PROBLEM STATEMENT » From the listing below, pull out the lines that hold "sidebar".
-*-*-
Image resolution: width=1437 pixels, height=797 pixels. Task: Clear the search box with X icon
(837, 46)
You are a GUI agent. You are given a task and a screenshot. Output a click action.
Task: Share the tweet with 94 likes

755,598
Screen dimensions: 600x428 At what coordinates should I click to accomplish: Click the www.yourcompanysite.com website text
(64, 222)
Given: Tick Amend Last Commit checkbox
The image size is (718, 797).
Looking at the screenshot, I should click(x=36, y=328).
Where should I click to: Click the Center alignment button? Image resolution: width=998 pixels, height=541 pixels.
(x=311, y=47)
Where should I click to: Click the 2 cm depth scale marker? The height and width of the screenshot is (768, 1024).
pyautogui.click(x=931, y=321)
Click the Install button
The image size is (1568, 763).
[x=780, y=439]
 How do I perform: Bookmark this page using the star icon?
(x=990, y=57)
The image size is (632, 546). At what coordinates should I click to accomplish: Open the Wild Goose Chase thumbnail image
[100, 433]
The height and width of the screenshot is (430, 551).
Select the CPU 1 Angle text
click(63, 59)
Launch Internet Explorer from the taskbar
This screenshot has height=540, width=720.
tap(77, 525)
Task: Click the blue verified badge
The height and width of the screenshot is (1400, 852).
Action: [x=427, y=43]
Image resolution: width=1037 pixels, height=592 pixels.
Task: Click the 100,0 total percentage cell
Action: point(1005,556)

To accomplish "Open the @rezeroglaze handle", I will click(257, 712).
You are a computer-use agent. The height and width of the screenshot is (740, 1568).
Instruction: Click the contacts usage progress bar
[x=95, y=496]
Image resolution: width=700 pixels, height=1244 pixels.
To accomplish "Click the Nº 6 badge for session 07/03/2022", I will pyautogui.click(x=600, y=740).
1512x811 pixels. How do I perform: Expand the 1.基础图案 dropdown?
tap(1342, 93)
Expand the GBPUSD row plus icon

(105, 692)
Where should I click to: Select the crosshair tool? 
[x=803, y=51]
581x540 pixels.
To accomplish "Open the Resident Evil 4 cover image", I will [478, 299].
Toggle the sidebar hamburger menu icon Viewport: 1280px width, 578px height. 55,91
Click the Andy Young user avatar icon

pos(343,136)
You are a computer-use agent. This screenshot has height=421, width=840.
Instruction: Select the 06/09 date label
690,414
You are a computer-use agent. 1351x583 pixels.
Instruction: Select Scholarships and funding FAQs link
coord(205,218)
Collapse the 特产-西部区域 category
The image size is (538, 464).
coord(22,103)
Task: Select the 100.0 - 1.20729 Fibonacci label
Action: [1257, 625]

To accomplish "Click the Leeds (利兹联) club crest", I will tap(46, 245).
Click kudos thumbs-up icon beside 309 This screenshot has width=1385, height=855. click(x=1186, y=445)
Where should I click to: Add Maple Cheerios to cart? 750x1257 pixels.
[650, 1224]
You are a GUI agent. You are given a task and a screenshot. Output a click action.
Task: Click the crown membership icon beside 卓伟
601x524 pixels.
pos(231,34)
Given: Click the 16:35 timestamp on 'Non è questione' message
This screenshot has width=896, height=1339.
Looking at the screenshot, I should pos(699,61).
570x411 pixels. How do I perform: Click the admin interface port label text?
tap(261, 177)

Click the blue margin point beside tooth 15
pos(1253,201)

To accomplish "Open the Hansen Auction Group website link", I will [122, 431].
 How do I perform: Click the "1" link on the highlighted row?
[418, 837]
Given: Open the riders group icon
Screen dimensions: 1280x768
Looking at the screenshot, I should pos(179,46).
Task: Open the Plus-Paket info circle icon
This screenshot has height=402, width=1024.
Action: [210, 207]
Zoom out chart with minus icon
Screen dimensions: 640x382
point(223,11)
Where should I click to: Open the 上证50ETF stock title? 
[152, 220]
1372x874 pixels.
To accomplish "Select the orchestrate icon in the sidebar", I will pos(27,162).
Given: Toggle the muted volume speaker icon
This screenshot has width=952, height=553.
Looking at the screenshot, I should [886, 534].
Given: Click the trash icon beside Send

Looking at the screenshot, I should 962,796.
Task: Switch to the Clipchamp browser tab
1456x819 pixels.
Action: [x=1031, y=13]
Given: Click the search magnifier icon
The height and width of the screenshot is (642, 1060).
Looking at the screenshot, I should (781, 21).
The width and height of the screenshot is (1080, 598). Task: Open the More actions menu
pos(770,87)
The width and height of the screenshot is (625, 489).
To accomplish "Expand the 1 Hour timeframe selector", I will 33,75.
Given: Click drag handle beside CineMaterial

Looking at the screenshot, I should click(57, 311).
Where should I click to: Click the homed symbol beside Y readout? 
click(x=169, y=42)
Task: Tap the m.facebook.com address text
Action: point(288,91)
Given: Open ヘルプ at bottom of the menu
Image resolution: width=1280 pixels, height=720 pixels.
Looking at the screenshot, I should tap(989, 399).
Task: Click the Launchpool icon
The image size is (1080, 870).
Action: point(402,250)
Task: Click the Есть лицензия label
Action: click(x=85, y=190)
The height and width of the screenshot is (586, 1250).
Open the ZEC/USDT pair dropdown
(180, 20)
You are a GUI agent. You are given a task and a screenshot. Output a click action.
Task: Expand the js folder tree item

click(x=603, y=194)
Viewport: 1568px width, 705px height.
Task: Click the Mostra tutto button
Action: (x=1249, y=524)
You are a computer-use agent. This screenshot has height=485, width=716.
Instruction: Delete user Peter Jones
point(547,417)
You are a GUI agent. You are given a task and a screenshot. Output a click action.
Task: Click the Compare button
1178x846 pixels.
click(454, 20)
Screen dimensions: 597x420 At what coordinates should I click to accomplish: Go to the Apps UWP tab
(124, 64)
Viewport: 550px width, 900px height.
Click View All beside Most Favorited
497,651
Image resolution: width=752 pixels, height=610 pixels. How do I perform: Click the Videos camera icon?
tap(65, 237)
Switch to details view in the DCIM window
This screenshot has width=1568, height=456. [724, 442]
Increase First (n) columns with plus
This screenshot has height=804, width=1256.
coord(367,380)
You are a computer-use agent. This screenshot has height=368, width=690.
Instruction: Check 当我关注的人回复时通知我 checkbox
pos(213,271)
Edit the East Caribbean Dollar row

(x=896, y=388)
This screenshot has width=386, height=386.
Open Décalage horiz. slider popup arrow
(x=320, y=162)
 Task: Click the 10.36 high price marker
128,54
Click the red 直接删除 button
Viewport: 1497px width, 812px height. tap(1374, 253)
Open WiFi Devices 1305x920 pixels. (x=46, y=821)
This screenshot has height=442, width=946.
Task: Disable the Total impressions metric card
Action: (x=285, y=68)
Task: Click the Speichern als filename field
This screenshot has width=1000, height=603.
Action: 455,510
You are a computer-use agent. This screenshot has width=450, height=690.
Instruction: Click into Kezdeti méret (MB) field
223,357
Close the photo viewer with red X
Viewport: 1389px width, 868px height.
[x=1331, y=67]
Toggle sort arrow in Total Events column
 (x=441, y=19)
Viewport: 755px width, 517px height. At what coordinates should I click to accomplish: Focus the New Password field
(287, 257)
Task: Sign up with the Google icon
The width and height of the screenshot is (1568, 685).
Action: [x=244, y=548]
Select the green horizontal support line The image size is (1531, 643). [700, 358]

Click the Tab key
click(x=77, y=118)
-*-*-
TASK ANSWER »
Toggle the sidebar hamburger menu icon Viewport: 1280px width, 578px height. 55,91
To accomplish "Select the orchestrate icon in the sidebar", I will pos(27,162).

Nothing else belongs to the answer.